Self-overlaps compare a range set to itself:
self_hits <- fast_self_overlaps(query, threads = 2)
self_hits
#> Hits object with 0 hits and 0 metadata columns:
#> from to
#> <integer> <integer>
#> -------
#> nLnode: 6 / nRnode: 6
Clusters identify connected components in the self-overlap graph:
clusters <- fast_cluster_overlaps(query, return = "data.frame")
head(clusters)
#> range_id cluster_id cluster_size
#> 1 1 1 1
#> 2 2 2 1
#> 3 3 3 1
#> 4 4 4 1
#> 5 5 5 1
#> 6 6 6 1
Sliding-window summaries convert interval data into a regular table:
window_counts <- fast_window_count_overlaps(
query,
subject,
window_width = 1000L,
step_width = 500L,
threads = 2
)
#> Warning in .merge_two_Seqinfo_objects(x, y): The 2 combined objects have no sequence levels in common. (Use
#> suppressWarnings() to suppress this warning.)

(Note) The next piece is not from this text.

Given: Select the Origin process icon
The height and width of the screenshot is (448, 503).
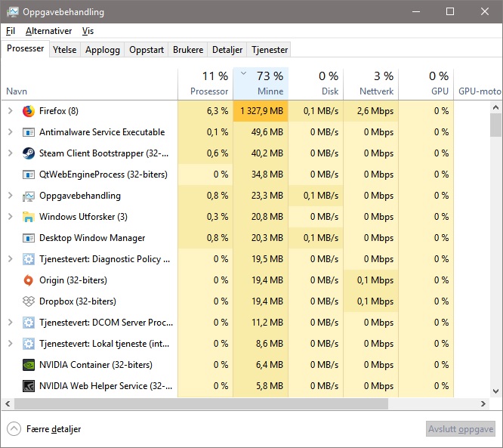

#> Warning in .merge_two_Seqinfo_objects(x, y): The 2 combined objects have no sequence levels in common. (Use
#> suppressWarnings() to suppress this warning.)
head(window_counts)
#> window_id seqnames start end overlap_count
#> 1 1 chr1 100 1099 3
#> 2 2 chr2 40 1039 2
#> 3 3 chr3 10 1009 2
These functions work on the ranges themselves rather than overlap hit pairs.
query_reduced <- fast_reduce(query)
query_disjoint <- fast_disjoin(query)
query_gaps <- fast_gaps(query)
c(
original = length(query),
reduced = length(query_reduced),
disjoint = length(query_disjoint),
gaps = length(query_gaps)
)
#> original reduced disjoint gaps
#> 6 6 6 6
You can also combine two range sets directly:
union_ranges <- fast_range_union(query, subject)
intersect_ranges <- fast_range_intersect(query, subject)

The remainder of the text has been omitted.